High Fructose Corn Spirit

Gym climber
Sep 5, 2018 - 07:26am PT
Marlow, I think a key, one key, to coming to terms with globalizing (globalization) is to recognize its multifarious, many-sided nature.

With some sides of it productive, useful. With others, problematic and in need of solution or management. Curious if you agree?

Harari, for eg, in above piece out just last night, addresses today's globalization that is underway (not just re economics, but re education, science, the Olympics and football, social media, etc etc), the need for some level of global governance (cf: global government), and nationalism vs transnationalism.

Without some level of global governance, how can we hope to manage so-called evolutionary arms racing re autonomous weaponry, for example?

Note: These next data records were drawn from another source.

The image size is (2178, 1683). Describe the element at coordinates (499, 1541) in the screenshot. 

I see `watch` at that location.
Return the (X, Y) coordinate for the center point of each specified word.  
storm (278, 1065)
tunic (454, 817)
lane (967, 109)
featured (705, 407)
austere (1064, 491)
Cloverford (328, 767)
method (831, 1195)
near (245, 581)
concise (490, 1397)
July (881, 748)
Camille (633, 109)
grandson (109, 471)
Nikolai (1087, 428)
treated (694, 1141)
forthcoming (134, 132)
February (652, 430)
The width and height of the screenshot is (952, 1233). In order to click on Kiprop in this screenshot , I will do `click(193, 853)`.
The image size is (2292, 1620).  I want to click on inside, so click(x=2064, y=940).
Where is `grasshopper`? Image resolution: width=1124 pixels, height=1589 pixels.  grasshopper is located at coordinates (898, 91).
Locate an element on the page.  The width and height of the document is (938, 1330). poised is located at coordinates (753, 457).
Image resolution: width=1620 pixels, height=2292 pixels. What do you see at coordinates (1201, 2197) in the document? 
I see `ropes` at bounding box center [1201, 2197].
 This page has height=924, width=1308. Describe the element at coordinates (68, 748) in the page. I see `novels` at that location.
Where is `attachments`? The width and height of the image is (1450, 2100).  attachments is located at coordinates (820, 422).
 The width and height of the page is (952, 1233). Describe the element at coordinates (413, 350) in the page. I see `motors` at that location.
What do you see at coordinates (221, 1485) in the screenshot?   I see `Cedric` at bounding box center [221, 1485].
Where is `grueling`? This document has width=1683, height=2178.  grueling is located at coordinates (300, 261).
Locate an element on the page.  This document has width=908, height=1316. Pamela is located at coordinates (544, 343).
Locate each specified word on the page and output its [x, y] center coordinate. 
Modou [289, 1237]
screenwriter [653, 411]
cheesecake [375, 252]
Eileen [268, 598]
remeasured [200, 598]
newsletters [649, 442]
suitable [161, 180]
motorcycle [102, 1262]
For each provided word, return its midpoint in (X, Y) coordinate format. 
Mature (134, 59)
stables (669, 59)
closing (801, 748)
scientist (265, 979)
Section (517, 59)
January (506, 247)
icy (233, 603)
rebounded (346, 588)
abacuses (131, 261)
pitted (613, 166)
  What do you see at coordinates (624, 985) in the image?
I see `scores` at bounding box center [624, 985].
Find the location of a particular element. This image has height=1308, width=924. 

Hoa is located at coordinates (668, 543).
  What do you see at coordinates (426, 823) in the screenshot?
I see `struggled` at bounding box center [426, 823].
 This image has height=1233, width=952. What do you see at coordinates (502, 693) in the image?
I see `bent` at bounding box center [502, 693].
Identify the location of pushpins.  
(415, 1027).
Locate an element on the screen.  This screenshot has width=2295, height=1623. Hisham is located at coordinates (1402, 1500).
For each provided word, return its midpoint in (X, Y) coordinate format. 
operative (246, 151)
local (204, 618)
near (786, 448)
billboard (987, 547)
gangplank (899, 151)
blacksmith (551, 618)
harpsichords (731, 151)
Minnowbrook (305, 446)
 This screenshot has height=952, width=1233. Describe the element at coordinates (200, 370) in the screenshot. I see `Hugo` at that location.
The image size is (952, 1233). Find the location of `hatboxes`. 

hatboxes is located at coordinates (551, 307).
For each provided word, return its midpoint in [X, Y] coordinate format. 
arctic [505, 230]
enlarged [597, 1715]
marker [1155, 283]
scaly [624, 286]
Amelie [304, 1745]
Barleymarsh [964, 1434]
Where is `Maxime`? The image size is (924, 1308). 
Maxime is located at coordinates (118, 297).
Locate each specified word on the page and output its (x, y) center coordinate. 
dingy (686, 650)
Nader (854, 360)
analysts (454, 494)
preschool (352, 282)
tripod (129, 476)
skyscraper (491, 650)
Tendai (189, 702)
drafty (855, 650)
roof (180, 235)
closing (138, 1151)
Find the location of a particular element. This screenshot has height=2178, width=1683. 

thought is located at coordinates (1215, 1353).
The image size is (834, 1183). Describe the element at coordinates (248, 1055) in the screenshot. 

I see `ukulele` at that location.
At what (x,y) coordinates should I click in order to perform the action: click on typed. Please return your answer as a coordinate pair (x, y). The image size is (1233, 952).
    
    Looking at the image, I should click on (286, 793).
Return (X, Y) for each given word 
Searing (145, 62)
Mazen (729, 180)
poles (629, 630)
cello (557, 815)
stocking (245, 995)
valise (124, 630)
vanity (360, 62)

"Globalization" and "globalism" are related but different. Right?

...

re: amythia
re: the power of story

Bari Weiss hits a home run...

"I want to talk about the power of story. Which is something that's a major theme of your new book. You make a strong case that we live in what you call the age of bewilderment. We live in an age in which all of the old stories and the old myths - religion, nationalism even liberalism and the notion of human rights have sort of collapsed. And there's no new story that's come along that's been compelling to replace them. So we need a new story. But you also sort of insist throughout the book that all stories are fictions, they're not true. They're not inherently true. Even the notion of individuality is a myth. So how can we go about building a new story if those are the preconditions? If it's all a construct, how do we have the wherewithal to construct something and get people to believe in it?" -Bari Weiss to Harari
MikeL

Social climber
Southern Arizona
Sep 6, 2018 - 07:25am PT
^^^^^^

Geez, sounds terribly postmodern, doesn't it? Yikes.

(Worry, worry. What to do, what to do, what to do?)
WBraun

climber
Sep 6, 2018 - 09:07am PT
So we need a new story

Lol ...... Just as I've been saying for years..

These guys gross materialists, atheists are the guys making up all the horsesh!t all along and
are the obstructionists to everything that holds the actual truth.
Marlow

Sport climber
OSLO
Sep 8, 2018 - 01:13am PT

The bottom line is that many of these big companies have "market power," the ability to raise prices in spite of competition and weak economies. Instead of the competition keeping prices low companies collude to keep the prices high, even raising them. They may not have to pay the corporate taxes to the government but can charge you for them as if they had. They are allowed to charge you $35.00 for overdrafts even though it costs them less than a penny to make the adjustment. They can create their own oligopolies over municipalities, counties, states, even regions. Companies that offer enormous sums to buy the local power or water company will make it up in increased charges even if they cannot justify them. They are able to do this because they lobby and contribute to politicians who appoint industry friendly candidates to regulatory agencies, allow add-on costs, such as surcharges equipment or services that don't exist, and company threats to move out of town or the state unless they are forgiven state taxes for years or even decades.

One of the more insidious breaches of consumer rights is arbitration, once only used in contracts between companies. They are in the contracts you make when buying a car, getting a home equity loan, or the franchise you buy. It keeps you from suing. To make things worse, you must submit to arbitration on the home turf of the company or bank even if it means it's across the country before an arbitrator they have probably used many times before, and to whom you must pay a heafty percentage if he or she rules in your favor.

While these companies market themselves as restrained by regulation, they in fact make regulation work in their behalf. With government sanction and blessing, they have made the consumer pay more for every conceivable service, real or imagined. They are not interested in an unfettered free market because their prices would have to come down, and they are only interested in maintaining their "pricing," a euphemism for profit.